The Germ of a Great Idea

The year was 1915. Attendance at regular Minneapolis-St. Paul Smith Club meetings had plummetted [sic] from nearly fifty to a mere nine, but the nine who met that day in May at the home of Mrs. Eben Atwood were an intrepid and determined bunch. They agreed to form a "galvanizing committee" to "act towards inspiring the members to attend meetings," and they adopted a resolution to seek permission "for the club to select a student from the state of Minnesota to whom the club may give a scholarship." The "galvanizing committee," as part of their plan to inspire members, instituted a fall meeting "in the form of a tea at the residence of some member, to which eligible non-members were invited as guests."*

The meetings were held in October, not early September: the homes were in the city, (a trip to the Lake Minnetonka "country" being the equivalent of a journey to Brainerd today); during World War I the scholarships were discontinued in favor of raising money for the Smith Unit in France; but the idea of raising money for scholarships by means of a social event in the fall had taken root.

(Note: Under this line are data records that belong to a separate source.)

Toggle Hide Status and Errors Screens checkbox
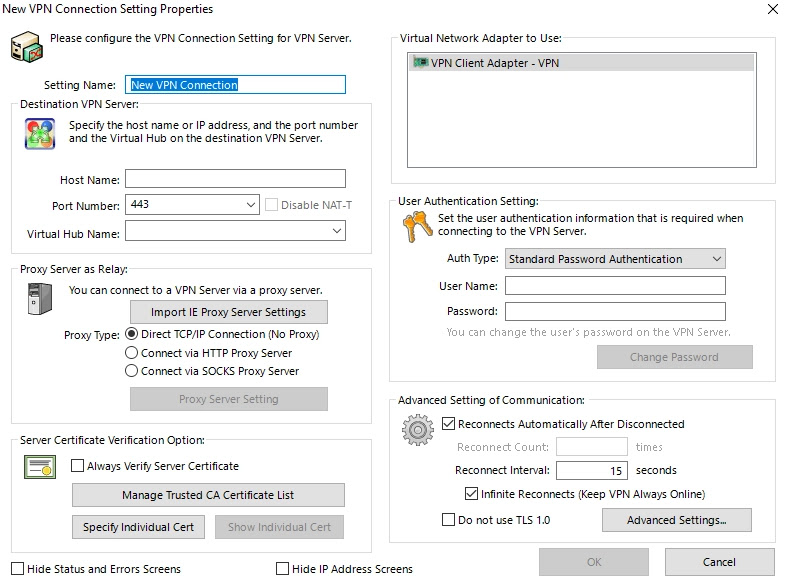 pyautogui.click(x=18, y=569)
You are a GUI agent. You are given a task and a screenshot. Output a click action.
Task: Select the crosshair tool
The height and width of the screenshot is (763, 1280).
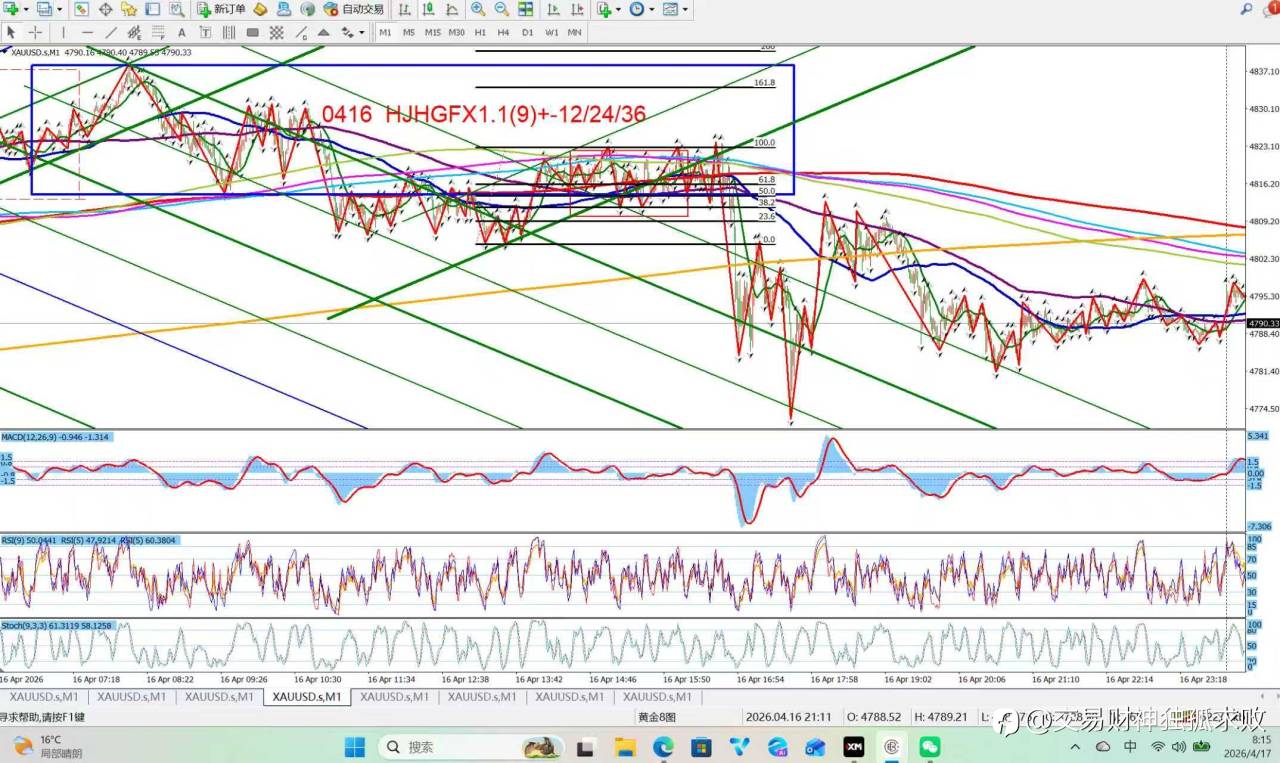[35, 32]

In 1920, Mrs. Duff reconstituted the scholarship fund, raising the remarkable sum of $1055 with a showing of the film, "The Wizard of Oz," which was felt to be a better draw than its nearest contenders, "Black Beauty," and "Alice in Wonderland." "The Wizard of Oz" was followed, in succeeding years, by marionette shows, other films, and presentations by the monologuist, Mrs. Ruth Dapper. The club did, indeed, become more active, even though the St. Paul club separated from the Minneapolis club in 1921. Members met monthly at the Red Elephant Tea Shop on Hennepin Avenue.

*quoted material (throughout the "history") comes from contemporary reports.